Exercise aim: Copy out the entries from the line containing "Click the Nonpaged Pool brown color swatch" through the line containing "(x=21, y=253)", changing "Rudder channel" to "Throttle channel" and leaving everything else as is. Give only those lines.

[Item coordinate data]
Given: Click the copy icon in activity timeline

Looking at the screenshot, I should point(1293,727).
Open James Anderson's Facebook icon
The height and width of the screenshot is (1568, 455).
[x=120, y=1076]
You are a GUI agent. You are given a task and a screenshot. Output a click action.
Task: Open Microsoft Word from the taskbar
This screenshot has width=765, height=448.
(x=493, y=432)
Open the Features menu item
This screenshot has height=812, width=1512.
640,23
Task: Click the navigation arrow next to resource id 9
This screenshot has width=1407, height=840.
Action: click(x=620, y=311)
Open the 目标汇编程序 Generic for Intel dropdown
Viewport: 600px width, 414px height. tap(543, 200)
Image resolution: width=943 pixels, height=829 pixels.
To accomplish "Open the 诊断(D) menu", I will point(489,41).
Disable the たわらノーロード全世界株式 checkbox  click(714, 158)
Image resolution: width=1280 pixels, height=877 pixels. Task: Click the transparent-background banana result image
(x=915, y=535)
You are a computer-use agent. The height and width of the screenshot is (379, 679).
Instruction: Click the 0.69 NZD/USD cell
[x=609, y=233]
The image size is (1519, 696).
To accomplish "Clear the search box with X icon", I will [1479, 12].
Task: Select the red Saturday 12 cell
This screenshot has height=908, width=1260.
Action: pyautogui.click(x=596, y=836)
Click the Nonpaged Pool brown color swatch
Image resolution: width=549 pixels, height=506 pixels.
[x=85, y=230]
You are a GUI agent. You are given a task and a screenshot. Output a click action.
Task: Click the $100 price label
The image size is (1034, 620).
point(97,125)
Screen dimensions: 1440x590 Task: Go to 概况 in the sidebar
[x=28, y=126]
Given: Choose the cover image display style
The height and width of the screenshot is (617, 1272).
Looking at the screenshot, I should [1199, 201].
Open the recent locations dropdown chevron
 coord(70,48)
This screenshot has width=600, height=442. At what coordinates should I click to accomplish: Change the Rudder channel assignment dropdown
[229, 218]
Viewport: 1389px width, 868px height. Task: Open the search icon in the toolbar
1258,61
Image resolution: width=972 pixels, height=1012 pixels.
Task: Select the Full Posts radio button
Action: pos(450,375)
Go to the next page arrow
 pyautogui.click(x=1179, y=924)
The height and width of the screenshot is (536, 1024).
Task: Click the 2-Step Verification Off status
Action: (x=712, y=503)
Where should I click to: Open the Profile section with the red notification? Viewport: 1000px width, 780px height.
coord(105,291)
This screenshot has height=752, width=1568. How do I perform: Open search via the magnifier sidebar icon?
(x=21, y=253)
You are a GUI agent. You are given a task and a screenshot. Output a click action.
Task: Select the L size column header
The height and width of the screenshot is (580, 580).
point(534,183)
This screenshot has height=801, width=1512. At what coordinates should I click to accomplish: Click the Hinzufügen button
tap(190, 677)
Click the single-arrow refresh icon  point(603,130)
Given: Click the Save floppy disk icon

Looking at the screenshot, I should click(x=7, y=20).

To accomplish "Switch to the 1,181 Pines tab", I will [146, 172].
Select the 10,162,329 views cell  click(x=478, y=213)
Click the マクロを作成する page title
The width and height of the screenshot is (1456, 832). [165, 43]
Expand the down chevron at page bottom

Exercise result:
Click the Nonpaged Pool brown color swatch
Image resolution: width=549 pixels, height=506 pixels.
[x=85, y=230]
You are a GUI agent. You are given a task and a screenshot. Output a click action.
Task: Click the $100 price label
The image size is (1034, 620).
point(97,125)
Screen dimensions: 1440x590 Task: Go to 概况 in the sidebar
[x=28, y=126]
Given: Choose the cover image display style
The height and width of the screenshot is (617, 1272).
Looking at the screenshot, I should [1199, 201].
Open the recent locations dropdown chevron
 coord(70,48)
This screenshot has width=600, height=442. At what coordinates should I click to accomplish: Change the Throttle channel assignment dropdown
[229, 218]
Viewport: 1389px width, 868px height. Task: Open the search icon in the toolbar
1258,61
Image resolution: width=972 pixels, height=1012 pixels.
Task: Select the Full Posts radio button
Action: pos(450,375)
Go to the next page arrow
 pyautogui.click(x=1179, y=924)
The height and width of the screenshot is (536, 1024).
Task: Click the 2-Step Verification Off status
Action: (x=712, y=503)
Where should I click to: Open the Profile section with the red notification? Viewport: 1000px width, 780px height.
coord(105,291)
This screenshot has height=752, width=1568. How do I perform: Open search via the magnifier sidebar icon?
(x=21, y=253)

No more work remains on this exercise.